WHAT YOU SHOULD DO >>
Give again only the lines from the line that holds "You are a GUI" to the end of the data, inclusive, omitting all pictures.

DATA >>
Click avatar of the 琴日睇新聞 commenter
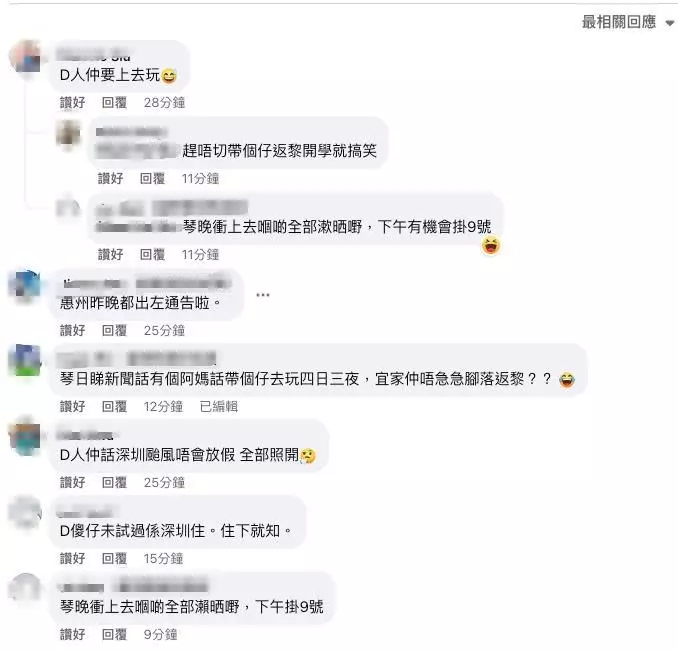 coord(25,360)
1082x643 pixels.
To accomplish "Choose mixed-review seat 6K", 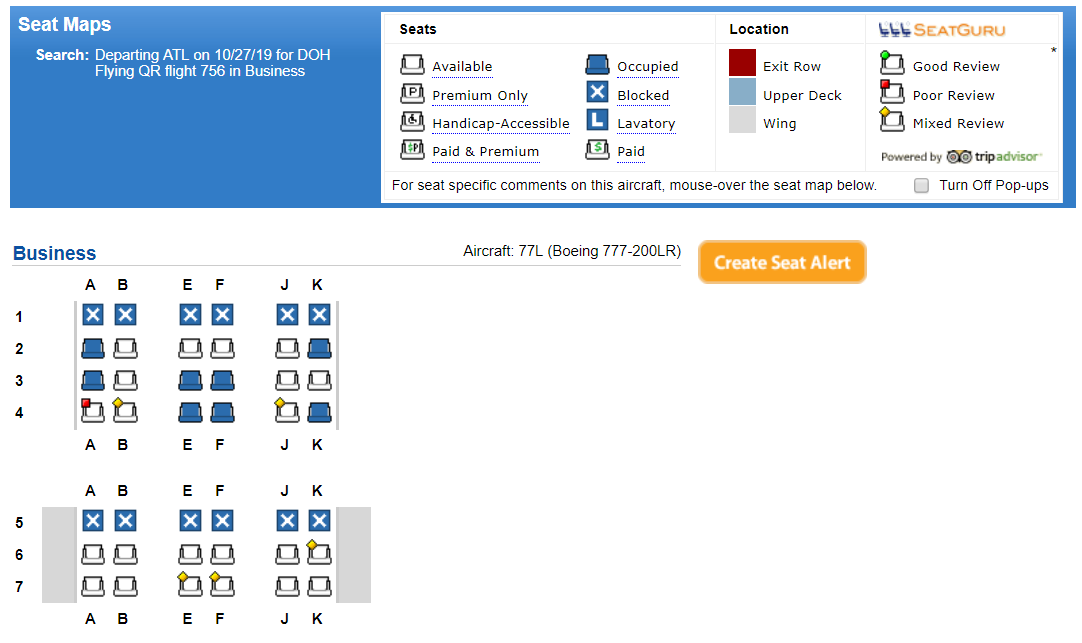I will 319,554.
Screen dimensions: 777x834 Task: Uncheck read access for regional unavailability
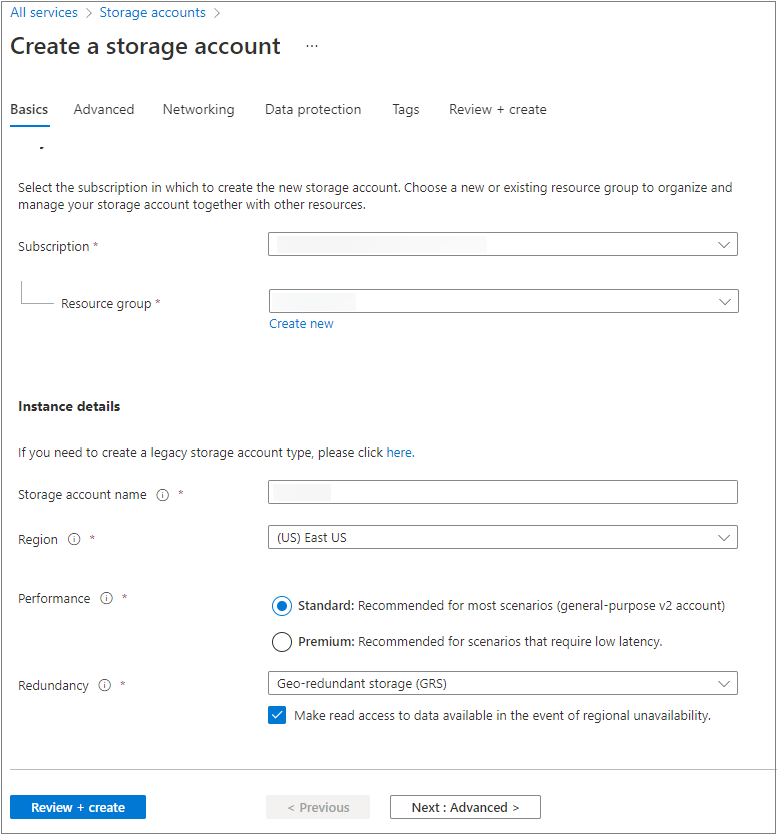(276, 714)
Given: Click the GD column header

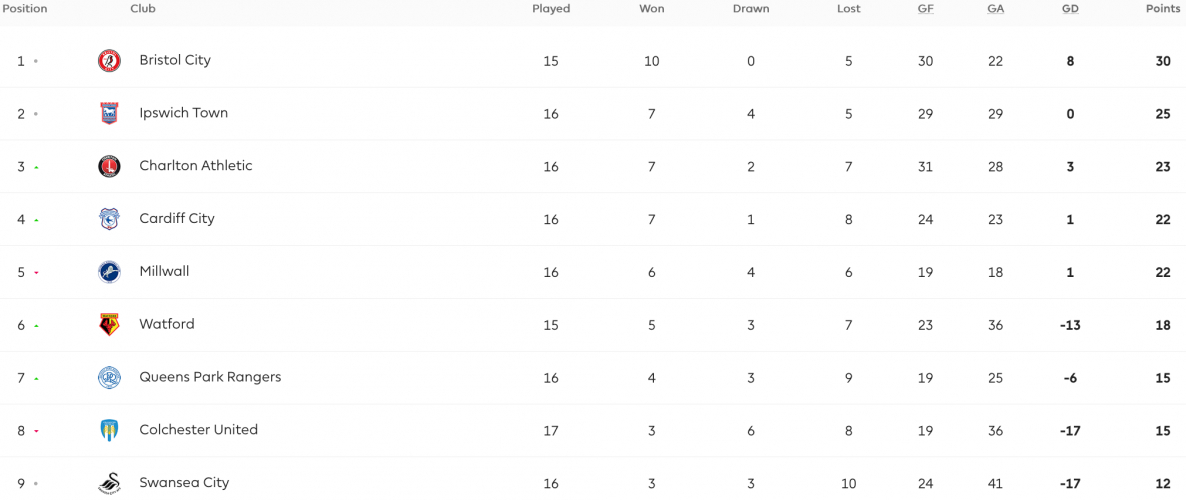Looking at the screenshot, I should 1070,9.

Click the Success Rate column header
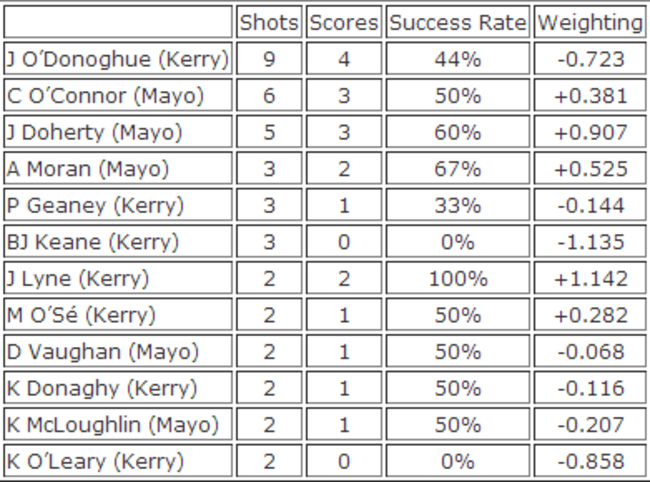tap(457, 22)
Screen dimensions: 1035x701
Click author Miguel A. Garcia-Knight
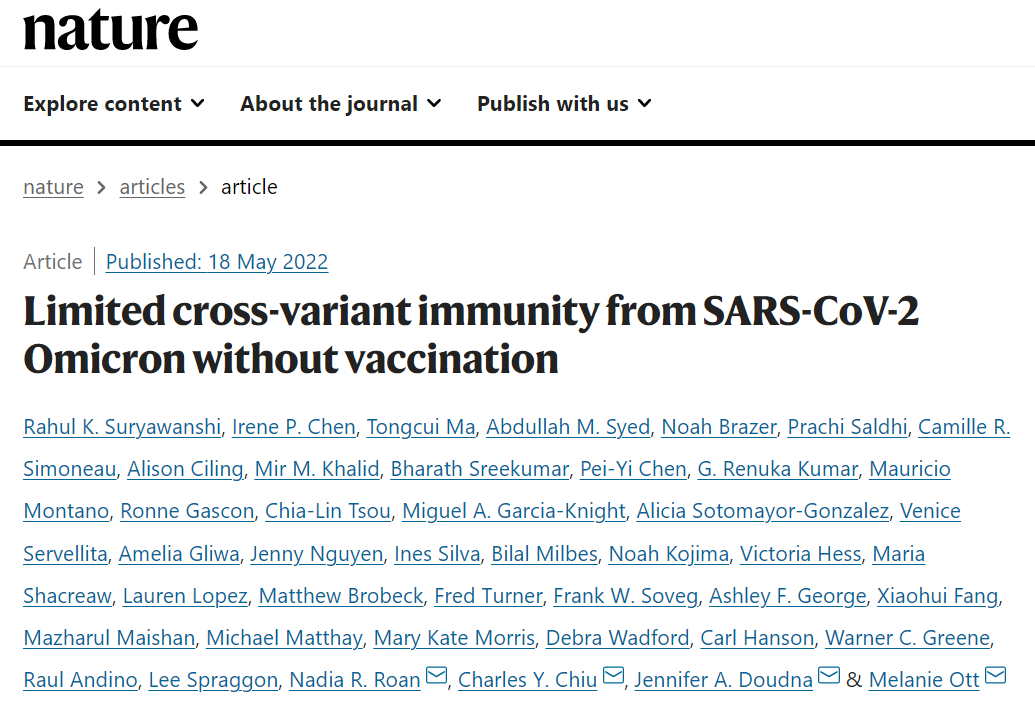[514, 511]
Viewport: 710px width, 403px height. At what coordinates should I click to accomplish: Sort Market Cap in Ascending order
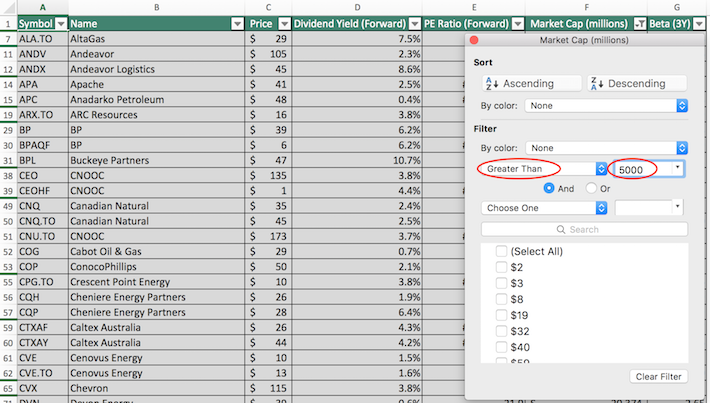tap(529, 83)
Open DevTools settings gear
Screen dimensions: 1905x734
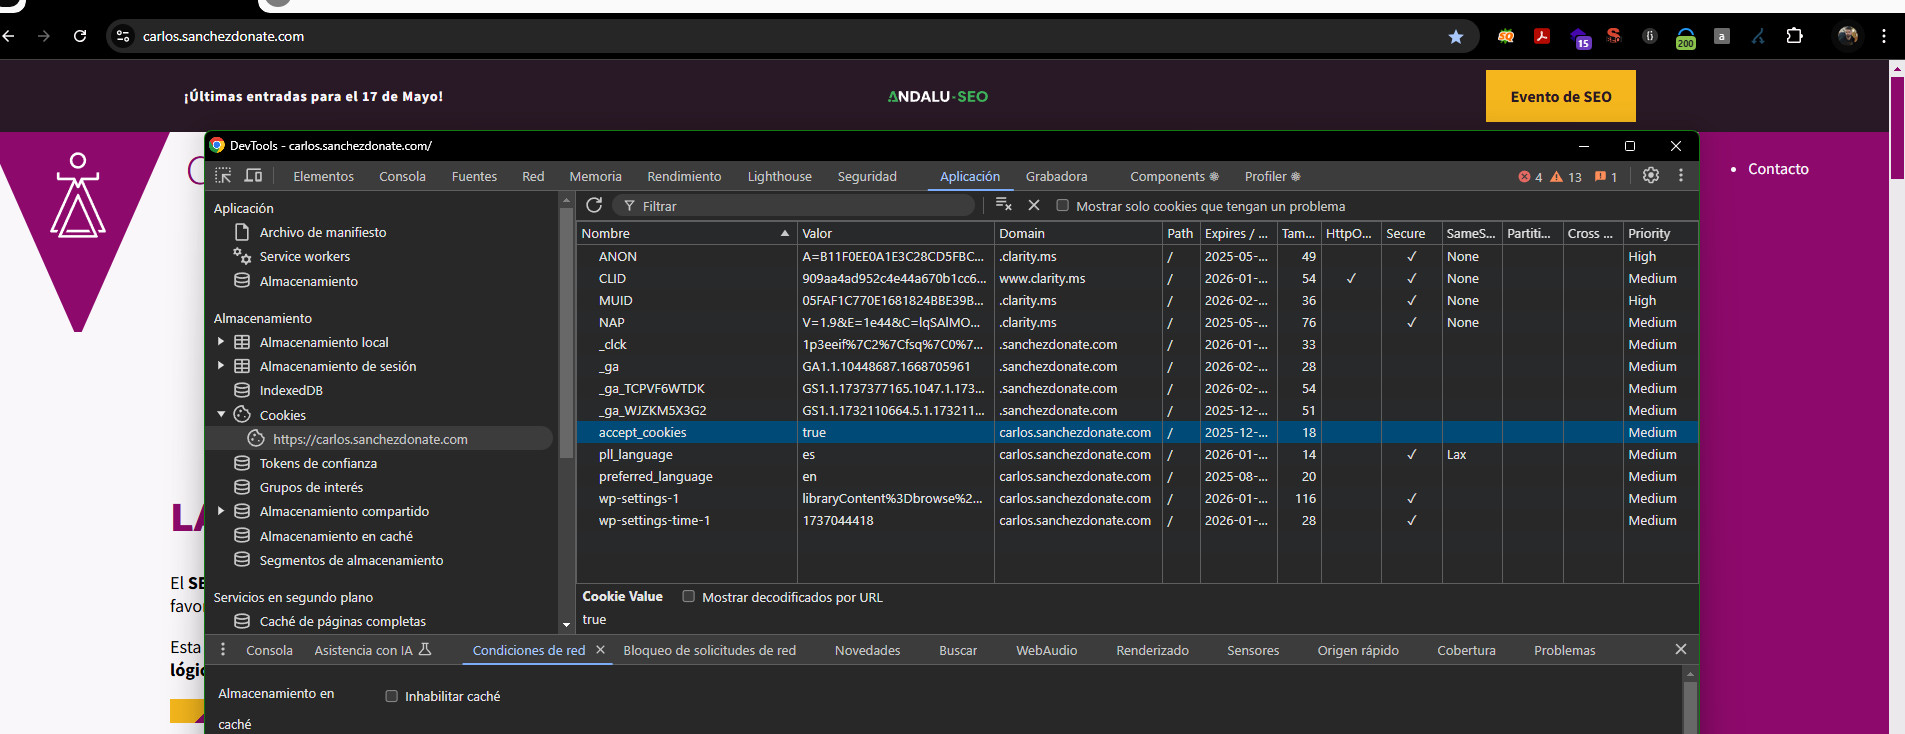[1651, 175]
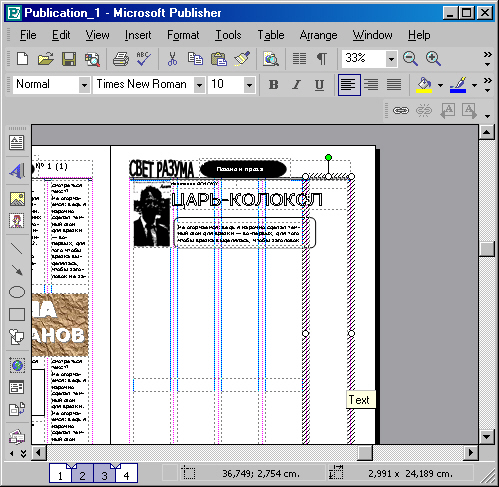
Task: Toggle Underline formatting
Action: [x=319, y=85]
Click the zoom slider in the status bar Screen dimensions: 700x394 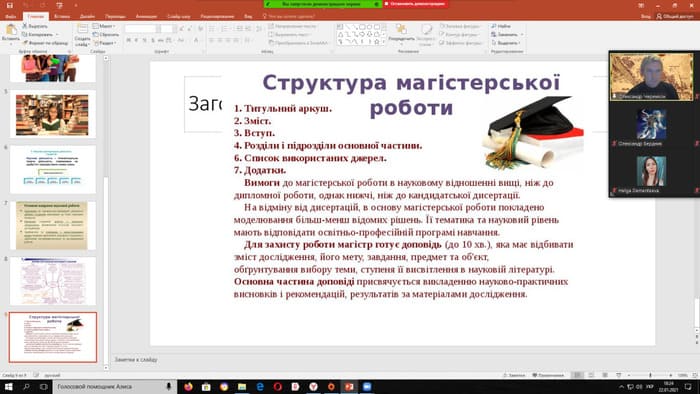tap(650, 375)
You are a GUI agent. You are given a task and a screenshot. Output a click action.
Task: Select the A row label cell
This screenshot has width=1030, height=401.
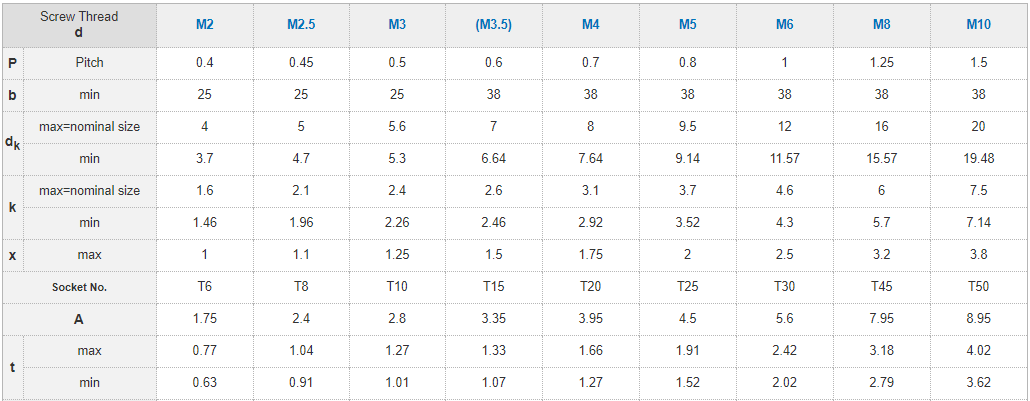coord(79,319)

WRITTEN REPLY >>
You are a GUI agent. You are given a task and a screenshot. Output a click action.
Task: Select the A row label cell
This screenshot has width=1030, height=401.
coord(79,319)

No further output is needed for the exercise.